アフリカでのささやかな日々の中、ふと思ったことを書いています

創作する

この歳になってようやく、作品を創る楽しさがわかってきた。

数年前から書きためていた詩を、一つの詩集にまとめる作業を始めた。完成しても特に社会へ向けて発する予定はないけれど、逆にその目的のないところがミソだったりする。 誰に言われたわけでも、誰に見せるわけでもない、締め切りも何もない、ここに宿る充実。

 

このあたりに、人間特有のエネルギーというか、欲求の消化場所があるように思う。一つの作品を創るって、何かこう、それだけで完結する崇高な活動だ。100人中100人の他者がくだらないと評価しても、本人は痛くも痒くもない。自分のエネルギーや生き方を表現する、その創作自体が楽しいので本人は満たされている。

 

私にとってこのエネルギーをぶつけるものが、詩だ。最近こっちの友達に、「ここで何がしたいの?」と聞かれ、素直に「書きたい」と答えた自分がいた。心の奥底ではずっと思っていたような気がして、実際ことばに出したら「うん、やっぱり」としっくりきた。

 

他人に見せるためというよりは、自分の想いを形にしただけの詩や詩集。私の見た世界を私の言葉で、無目的に書き連ねたい。 こういう楽しさが、26歳になりわかってきた。

 

【創作ということに関して、ここ数年で目にしたエピソードなど】

(こういうのに少しずつ触れて、私の創作意欲が水面下で掻き立てられていたのかもしれない、と思う。)

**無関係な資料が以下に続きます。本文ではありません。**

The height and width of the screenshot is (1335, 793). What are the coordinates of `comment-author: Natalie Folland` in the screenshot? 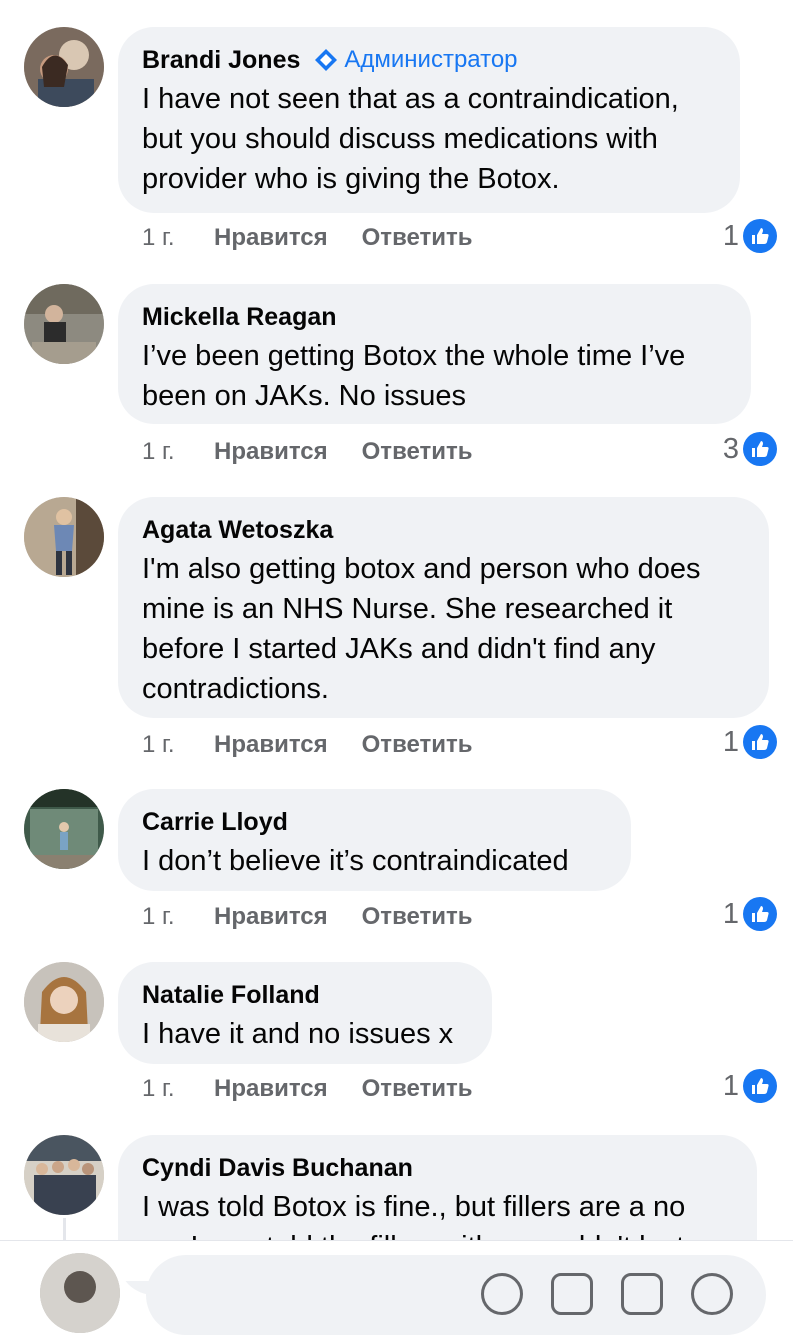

宮沢賢治の詩集『春と修羅』は、彼が25~27歳のときに書きためたものだそう。「永訣の朝」は26歳。まさに私の年齢。

宮沢賢治 農民芸術概論綱要

岡本太郎さんのことばから(『壁を破る言葉』p89)

「芸術というのは認められるとか、売れるとか、そんなことはどうでもいいんだよ。無条件で、自分ひとりで、宇宙にひらけばいいんだ。」

ショーペンハウエルの著書から(『幸福について』鈴木芳子訳、光文社古典新訳文庫、p262

何かをする、できれば何かを成し遂げる、せめて何かを学ぶといった活動は、人間の幸福に欠かせない。(中略)この点で最大の満足が得られるのは、何かを「作る」こと、仕上げることだ。籠でもいい、本でもいい。ひとつの作品が自分の手で日々、成長し、ついに完成したのを見ると、直接的な幸せが味わえる。芸術作品や著作はこうした働きをする。